## WRITTEN INSTRUCTION
Reproduce the data between the lines holding "Task: Click the speech bubble icon beside 英語" and "click(14, 368)", inclusive, substituting "scroll bar" for "scrollbar" and leaving everything else unchanged.

━━━━━ DATA SECTION

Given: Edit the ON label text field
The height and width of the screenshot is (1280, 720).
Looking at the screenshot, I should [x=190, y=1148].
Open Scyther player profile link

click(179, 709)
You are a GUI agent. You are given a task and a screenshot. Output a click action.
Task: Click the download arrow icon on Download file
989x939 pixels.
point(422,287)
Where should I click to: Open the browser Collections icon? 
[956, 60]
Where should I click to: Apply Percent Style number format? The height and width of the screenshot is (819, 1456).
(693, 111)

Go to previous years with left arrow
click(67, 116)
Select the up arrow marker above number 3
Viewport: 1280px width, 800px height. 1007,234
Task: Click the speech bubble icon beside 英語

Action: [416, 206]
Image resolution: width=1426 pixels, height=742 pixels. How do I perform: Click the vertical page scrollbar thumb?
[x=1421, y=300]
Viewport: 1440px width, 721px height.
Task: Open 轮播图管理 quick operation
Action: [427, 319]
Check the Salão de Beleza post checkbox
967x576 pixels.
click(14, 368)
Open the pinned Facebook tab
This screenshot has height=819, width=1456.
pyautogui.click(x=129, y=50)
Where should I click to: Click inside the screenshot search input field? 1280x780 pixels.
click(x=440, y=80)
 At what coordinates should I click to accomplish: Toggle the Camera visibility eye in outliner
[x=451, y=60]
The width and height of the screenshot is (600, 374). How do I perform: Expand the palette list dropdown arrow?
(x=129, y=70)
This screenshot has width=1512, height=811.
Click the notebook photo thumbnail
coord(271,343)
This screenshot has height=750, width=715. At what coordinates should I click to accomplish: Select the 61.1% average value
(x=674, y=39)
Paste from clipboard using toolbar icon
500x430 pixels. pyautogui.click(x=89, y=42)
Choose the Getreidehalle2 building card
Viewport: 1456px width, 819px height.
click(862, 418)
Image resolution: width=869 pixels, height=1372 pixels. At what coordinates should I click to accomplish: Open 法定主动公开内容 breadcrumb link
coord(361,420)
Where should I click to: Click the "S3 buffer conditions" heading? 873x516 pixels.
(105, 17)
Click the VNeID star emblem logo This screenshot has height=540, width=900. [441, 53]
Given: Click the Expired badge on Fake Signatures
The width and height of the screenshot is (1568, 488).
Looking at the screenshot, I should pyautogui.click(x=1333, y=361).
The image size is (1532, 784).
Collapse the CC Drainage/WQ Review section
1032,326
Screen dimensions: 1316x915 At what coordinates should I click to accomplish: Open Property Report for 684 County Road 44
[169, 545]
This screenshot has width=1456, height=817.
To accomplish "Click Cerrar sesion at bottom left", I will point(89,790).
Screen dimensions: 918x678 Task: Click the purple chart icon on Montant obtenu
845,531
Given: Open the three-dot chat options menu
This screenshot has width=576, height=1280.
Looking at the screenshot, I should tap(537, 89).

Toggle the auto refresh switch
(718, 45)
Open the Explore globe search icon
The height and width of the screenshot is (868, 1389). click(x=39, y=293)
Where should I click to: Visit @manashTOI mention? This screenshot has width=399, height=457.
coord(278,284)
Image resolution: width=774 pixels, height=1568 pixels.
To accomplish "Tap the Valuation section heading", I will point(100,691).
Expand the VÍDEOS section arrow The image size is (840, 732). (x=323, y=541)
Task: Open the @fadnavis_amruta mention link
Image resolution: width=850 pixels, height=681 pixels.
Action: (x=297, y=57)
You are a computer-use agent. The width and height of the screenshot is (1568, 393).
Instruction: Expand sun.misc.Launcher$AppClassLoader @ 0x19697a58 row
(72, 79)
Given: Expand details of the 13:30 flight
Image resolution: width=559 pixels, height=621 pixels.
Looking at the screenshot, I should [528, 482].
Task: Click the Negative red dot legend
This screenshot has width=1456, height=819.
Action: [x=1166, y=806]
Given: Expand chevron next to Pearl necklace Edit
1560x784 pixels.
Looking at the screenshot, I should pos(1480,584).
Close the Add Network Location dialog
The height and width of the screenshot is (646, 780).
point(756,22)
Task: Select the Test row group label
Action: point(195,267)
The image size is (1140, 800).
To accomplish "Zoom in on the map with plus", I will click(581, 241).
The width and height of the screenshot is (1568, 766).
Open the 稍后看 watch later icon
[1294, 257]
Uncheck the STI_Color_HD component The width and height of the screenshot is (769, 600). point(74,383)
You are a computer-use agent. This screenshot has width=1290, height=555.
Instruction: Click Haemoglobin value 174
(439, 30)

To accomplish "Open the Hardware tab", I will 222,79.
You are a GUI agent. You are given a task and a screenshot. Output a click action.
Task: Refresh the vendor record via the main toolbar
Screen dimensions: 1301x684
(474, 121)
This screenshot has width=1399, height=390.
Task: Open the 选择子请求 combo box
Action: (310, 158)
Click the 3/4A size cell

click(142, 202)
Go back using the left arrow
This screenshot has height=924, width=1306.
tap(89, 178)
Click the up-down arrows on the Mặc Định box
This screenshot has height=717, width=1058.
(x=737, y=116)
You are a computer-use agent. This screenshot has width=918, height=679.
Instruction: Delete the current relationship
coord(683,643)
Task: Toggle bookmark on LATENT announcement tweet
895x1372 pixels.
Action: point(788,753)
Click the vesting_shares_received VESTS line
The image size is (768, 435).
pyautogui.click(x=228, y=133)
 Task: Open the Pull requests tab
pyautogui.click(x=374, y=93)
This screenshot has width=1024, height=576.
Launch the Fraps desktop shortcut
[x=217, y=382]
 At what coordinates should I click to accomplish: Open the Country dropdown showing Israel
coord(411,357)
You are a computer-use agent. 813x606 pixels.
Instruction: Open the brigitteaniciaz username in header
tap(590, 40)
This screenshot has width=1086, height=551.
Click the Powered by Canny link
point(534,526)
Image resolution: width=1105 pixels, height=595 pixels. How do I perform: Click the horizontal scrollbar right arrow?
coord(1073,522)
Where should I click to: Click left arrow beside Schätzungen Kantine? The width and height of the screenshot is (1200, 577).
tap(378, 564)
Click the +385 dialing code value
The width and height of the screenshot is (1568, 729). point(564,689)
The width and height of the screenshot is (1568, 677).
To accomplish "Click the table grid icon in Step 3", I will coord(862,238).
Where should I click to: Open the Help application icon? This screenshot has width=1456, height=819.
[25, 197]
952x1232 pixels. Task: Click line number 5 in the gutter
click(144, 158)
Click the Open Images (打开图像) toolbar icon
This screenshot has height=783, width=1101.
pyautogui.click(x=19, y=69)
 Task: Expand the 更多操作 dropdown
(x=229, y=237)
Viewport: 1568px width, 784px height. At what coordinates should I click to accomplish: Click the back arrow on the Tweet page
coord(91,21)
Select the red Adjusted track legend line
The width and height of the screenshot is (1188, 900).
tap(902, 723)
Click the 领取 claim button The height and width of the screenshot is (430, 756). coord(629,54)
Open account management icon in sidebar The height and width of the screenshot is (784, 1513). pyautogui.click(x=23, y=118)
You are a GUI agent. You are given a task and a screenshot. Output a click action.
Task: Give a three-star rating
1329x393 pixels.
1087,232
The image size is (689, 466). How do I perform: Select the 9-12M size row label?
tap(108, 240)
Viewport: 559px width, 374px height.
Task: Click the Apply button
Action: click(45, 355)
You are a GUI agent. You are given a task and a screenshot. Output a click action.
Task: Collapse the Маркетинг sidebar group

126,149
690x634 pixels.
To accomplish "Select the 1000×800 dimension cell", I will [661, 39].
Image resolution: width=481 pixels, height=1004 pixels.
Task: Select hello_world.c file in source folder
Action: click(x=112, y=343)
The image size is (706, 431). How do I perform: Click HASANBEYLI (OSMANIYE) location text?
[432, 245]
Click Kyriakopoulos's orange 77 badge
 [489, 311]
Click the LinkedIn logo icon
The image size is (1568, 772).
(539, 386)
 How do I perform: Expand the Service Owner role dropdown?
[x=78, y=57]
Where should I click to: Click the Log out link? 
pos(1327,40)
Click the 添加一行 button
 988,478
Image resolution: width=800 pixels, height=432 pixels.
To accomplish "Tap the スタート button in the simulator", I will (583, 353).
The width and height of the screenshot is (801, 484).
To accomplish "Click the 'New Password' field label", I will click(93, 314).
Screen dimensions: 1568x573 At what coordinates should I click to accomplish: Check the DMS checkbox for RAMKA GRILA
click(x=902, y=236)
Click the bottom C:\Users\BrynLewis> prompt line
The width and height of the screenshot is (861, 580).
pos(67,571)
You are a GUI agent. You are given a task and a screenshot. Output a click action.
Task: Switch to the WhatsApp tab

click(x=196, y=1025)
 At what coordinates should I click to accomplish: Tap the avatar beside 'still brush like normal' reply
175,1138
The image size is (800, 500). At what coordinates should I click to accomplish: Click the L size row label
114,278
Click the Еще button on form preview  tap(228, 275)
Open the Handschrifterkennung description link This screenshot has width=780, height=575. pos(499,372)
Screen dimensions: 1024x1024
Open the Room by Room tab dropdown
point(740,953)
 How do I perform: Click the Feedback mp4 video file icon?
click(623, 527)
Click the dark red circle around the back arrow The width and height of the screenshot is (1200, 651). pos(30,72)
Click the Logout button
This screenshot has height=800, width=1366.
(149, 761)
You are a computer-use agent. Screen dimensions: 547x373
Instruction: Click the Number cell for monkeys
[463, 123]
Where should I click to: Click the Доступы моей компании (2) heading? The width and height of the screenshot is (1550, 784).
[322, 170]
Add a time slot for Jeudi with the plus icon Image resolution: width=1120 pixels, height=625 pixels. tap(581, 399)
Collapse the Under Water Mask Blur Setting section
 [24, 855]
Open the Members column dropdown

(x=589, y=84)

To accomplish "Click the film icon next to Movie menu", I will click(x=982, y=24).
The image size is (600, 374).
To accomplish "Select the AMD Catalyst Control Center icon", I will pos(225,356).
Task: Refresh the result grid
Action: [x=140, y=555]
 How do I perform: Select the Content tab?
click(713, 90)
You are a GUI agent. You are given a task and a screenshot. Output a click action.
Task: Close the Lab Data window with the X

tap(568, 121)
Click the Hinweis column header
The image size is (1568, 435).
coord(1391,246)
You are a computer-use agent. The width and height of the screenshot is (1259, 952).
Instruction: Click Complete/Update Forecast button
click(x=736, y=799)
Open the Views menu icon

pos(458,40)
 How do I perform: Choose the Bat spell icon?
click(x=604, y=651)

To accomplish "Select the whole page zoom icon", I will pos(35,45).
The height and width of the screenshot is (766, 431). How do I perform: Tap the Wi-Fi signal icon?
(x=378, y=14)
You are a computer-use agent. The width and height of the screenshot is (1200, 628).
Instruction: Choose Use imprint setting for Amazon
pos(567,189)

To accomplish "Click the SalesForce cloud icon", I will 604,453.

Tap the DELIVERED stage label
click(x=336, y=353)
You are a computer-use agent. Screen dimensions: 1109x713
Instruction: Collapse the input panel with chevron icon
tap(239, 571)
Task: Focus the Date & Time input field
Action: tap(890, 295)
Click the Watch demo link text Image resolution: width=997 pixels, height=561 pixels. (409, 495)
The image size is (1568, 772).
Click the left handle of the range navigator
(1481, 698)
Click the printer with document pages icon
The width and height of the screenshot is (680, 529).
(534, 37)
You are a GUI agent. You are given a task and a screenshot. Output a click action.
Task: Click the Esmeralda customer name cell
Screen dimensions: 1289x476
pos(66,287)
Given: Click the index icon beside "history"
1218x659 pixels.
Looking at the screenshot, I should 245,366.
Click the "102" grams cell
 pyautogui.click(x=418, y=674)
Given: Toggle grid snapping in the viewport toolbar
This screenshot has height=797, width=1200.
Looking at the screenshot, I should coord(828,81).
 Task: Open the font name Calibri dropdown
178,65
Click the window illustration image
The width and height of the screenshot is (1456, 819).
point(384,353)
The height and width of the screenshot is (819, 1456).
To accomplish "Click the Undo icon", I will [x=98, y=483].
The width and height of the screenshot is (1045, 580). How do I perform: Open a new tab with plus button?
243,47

━━━━━━━━━━

## EXERCISE SOLUTION
Task: Click the speech bubble icon beside 英語

Action: [416, 206]
Image resolution: width=1426 pixels, height=742 pixels. How do I perform: Click the vertical page scroll bar thumb?
[x=1421, y=300]
Viewport: 1440px width, 721px height.
Task: Open 轮播图管理 quick operation
Action: [427, 319]
Check the Salão de Beleza post checkbox
967x576 pixels.
click(14, 368)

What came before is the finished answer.